Una memoria che deve però per forza passare attraverso il dialogo tra gruppi etnici diversi e con le giovani generazioni. “Una targa come monito del futuro”, dice Dario Disegni, presidente della Comunità ebraica di Torino. “Questo è un luogo di dolore, ma anche un luogo vivo. Portare la memoria qua è utile alle giovani generazioni, per condividere con loro la conoscenza”. “L’antisemitismo è risorgente – conclude -. Bisogna cercare di combattere contro la banalizzazione e la distorsione della Shoah”.

“Riteniamo che recuperare questa pagina di storia oggi acquisti un grande valore, sia come contrasto al pericolo di antisemitismo, che resta sempre in agguato, sia come restituzione della storia delle donne alla dignità della memoria collettiva.
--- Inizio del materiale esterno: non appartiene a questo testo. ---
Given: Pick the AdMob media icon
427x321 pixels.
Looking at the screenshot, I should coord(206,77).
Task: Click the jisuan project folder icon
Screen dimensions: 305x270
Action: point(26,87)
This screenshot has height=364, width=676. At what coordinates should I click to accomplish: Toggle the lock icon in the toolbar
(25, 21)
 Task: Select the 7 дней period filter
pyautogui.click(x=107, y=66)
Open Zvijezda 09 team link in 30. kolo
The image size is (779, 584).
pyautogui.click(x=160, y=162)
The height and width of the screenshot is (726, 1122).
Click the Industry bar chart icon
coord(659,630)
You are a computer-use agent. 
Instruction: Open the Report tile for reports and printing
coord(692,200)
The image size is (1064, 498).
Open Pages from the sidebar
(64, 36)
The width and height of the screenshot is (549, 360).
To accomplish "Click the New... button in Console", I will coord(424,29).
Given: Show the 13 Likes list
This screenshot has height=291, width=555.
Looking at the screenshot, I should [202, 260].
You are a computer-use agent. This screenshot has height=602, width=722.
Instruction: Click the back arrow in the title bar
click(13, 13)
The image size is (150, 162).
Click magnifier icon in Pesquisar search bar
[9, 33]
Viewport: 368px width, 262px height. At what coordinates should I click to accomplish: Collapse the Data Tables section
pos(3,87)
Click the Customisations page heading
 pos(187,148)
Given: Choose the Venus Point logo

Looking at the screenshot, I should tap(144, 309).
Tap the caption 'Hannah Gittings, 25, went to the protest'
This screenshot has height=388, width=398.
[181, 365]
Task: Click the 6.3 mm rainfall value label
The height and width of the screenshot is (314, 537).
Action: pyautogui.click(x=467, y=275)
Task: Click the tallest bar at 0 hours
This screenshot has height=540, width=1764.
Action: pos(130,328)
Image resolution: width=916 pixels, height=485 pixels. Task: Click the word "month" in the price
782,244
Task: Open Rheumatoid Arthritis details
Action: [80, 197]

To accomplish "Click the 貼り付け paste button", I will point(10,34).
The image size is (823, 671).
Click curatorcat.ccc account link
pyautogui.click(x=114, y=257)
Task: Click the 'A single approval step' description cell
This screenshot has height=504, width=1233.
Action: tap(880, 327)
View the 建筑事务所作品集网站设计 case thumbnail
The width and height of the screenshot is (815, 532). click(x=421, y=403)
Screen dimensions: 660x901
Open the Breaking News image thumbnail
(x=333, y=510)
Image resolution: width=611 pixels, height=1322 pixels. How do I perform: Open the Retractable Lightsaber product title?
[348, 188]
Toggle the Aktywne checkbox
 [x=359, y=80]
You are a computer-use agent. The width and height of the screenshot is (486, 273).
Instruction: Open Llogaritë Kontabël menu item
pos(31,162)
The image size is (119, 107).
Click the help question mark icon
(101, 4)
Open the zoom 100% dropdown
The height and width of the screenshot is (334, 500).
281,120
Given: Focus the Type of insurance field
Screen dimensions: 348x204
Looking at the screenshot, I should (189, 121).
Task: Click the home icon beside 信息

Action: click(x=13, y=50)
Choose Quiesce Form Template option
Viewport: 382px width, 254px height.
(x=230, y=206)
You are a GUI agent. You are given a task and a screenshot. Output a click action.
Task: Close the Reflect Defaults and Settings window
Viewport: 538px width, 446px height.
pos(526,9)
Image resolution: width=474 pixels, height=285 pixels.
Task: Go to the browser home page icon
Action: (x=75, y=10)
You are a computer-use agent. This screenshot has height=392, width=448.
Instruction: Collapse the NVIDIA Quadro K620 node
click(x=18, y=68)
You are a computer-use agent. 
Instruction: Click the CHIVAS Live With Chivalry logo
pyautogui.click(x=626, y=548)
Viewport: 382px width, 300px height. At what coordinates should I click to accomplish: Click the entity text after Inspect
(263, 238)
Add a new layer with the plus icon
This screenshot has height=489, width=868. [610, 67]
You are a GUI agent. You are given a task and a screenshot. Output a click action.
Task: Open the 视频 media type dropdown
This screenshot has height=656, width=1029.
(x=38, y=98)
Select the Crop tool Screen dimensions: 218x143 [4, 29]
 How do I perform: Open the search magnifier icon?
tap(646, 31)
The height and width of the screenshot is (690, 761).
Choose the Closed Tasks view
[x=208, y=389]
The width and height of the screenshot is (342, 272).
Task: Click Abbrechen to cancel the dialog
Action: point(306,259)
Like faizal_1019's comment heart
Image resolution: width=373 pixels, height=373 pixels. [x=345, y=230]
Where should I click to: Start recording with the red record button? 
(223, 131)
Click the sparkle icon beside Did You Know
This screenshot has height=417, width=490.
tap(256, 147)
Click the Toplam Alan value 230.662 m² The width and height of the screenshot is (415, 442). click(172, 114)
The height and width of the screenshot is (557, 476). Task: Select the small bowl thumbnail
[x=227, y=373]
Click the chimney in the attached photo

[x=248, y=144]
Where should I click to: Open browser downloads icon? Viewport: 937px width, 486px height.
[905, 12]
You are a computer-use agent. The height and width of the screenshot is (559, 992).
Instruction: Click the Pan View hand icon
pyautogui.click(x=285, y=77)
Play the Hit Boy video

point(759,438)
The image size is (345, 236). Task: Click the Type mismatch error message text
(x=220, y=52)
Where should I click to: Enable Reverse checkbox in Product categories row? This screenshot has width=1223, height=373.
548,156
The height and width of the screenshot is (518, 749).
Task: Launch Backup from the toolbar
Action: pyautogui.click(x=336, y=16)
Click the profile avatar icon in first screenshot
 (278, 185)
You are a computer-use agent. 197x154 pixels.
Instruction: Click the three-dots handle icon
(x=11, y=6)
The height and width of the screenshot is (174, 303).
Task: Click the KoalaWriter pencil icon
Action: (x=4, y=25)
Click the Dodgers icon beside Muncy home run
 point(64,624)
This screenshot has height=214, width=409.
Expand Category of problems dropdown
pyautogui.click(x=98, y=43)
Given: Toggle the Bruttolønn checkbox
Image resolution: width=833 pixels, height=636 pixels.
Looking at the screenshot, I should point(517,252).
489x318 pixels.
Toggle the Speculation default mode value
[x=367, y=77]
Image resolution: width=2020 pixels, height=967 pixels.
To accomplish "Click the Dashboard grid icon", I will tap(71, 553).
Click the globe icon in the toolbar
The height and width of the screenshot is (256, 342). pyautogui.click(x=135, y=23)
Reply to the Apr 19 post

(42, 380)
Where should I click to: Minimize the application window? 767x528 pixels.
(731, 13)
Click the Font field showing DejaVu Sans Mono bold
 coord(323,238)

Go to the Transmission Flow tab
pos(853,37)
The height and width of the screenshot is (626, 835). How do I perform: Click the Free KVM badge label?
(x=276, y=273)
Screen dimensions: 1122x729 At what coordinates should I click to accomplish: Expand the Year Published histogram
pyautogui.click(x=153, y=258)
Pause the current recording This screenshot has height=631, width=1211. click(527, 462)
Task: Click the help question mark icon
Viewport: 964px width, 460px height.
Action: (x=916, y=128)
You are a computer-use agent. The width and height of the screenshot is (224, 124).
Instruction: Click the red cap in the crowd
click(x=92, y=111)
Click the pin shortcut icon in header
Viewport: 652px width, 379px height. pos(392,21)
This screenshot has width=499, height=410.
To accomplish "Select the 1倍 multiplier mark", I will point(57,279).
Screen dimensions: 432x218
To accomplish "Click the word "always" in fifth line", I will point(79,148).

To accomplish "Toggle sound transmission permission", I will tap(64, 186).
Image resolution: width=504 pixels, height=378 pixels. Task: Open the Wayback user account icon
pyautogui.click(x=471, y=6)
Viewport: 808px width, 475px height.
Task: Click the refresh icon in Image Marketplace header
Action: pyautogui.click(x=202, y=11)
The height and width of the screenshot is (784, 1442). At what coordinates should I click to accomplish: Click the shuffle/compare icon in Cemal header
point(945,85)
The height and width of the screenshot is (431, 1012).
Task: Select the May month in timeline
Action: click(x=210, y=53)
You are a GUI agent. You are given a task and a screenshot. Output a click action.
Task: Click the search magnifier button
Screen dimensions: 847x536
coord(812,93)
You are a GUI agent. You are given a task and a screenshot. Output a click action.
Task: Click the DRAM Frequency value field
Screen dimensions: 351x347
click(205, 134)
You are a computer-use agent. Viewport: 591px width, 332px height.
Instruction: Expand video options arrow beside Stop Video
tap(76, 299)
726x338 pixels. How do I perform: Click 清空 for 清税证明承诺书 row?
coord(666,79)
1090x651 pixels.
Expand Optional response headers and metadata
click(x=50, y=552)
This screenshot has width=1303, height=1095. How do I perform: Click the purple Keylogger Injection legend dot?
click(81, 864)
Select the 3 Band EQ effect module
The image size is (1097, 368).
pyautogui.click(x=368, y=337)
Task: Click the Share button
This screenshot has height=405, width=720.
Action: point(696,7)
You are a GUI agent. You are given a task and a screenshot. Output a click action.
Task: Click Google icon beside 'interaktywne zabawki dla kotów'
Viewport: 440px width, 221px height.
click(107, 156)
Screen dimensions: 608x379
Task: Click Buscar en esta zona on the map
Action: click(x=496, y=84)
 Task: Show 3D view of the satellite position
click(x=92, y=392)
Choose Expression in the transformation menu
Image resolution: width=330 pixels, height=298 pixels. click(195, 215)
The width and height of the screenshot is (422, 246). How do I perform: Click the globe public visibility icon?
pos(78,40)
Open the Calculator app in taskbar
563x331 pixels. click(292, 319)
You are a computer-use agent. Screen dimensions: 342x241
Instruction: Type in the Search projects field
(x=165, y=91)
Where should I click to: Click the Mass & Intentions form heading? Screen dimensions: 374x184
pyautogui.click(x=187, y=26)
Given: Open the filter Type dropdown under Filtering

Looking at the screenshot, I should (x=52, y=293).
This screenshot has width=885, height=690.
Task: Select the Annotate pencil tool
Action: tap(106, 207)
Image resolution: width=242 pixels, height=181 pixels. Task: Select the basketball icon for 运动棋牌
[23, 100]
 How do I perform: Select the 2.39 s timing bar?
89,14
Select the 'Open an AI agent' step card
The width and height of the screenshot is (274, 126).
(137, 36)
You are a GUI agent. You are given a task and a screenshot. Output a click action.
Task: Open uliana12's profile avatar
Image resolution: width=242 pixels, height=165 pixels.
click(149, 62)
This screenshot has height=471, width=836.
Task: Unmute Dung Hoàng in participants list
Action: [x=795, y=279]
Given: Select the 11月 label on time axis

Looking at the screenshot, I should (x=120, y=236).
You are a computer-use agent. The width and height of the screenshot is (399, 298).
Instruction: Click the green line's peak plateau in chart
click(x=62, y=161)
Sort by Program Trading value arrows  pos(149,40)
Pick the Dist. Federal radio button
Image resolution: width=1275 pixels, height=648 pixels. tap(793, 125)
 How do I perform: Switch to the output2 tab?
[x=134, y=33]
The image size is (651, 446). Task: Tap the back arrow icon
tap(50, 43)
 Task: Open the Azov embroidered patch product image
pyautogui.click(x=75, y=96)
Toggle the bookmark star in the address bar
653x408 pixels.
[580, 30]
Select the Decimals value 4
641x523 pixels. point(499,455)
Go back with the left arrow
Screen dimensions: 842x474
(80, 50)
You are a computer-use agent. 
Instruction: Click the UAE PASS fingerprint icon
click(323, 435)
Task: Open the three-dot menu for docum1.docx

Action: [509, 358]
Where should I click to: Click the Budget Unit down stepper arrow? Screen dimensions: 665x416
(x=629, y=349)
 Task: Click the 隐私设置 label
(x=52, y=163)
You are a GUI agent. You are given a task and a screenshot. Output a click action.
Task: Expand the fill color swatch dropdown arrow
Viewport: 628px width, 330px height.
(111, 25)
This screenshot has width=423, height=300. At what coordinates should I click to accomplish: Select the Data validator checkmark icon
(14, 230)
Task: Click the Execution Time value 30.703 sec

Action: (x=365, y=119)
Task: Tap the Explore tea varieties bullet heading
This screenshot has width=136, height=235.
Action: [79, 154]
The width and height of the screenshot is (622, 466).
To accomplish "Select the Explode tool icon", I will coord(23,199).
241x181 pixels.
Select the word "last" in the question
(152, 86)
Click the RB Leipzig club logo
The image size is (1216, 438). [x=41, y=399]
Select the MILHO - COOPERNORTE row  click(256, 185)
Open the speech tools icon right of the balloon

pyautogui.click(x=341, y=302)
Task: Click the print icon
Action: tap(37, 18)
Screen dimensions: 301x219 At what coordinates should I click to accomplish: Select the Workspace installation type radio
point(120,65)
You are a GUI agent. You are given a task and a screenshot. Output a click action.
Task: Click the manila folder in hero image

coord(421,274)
Per questo abbiamo depositato una proposta in Commissione toponomastica per la posa di una targa nei giardini di via Ghedini alla memoria di quelle donne e alle sofferenze che sono state loro inflitte dal regime fascista”, hanno fatto sapere invece Conticelli e Ravinale.

La vicenda delle donne di via Como è stata riscoperta recentemente grazie al lavoro della sezione Anpi “Renato Martorelli” e dello storico Nicola Adduci, ma è tuttora poco nota, pur rappresentando una delle peggiori retate avvenute nel corso della Seconda guerra mondiale a Torino.